Further, the 120-day bucket was the highest in the 21 years CoreLogic has been tracking the data, 1.4 percent. The company said the persistent instability of the job market pushed many homeowners further down the delinquency funnel this summer. Dr. Frank Nothaft, chief economist at CoreLogic said the 120-day rate was more than double its December 2009 Great Recession peak. "The spike in delinquency was all the more stunning given the generational low of 0.1 percent in March" he said.
The foreclosure inventory, loans in some stage of the foreclosure process, is the lowest for any month in at least 21 years at 0.3 percent, down from 0.4 percent in July 2019. Most foreclosures actions are on hold due to the CARES Act.
The share of mortgages that transitioned from current to 30 days past due during the month was 0.8 percent, unchanged from the previous July. The transition rate has slowed since April 2020, when it peaked at 3.4 percent.
Home prices as measured by CoreLogic's Home Price Index (HPI) have been rising at an accelerated rate but unemployment levels in hard-hit areas remain stubbornly high, the company said, leaving some borrowers house-rich but cash poor. Despite the slow reopening of several sectors of the economy, recovery for other industries like entertainment, tourism, oil, and gas have a more uncertain outlook for the remainder of 2020. With persistent job market and income instability, Americans continue to tap into savings to stay current on their home loans. But as savings run out, borrowers could be pushed further down the delinquency funnel.
In July, all states logged annual increases in both overall and serious delinquency rates. COVID-19 hotspots were again impacted the most, with Nevada (up 5.2 percentage points), New Jersey (a 4.8 percentage points increase), Hawaii (plus 4.7 percentage points), New York (up 4.6 percentage points) and Florida (up 4.4 percentage points) topping the list for overall delinquency gains.

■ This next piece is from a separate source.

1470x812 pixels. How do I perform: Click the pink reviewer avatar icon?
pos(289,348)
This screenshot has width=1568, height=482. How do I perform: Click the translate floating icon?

Similarly, all U.S. metro areas logged at least a small increase in serious delinquency rates in July. Odessa, Texas, hard hit by job losses in the oil and gas industry, experienced the largest annual increase, 7.5 percentage points. Other metro areas with significant serious delinquency increases included Laredo, Texas (6.6 points); Miami (6.4 points); McAllen, Texas (6.2 points) and Kahului, Hawaii (5.9 percentage).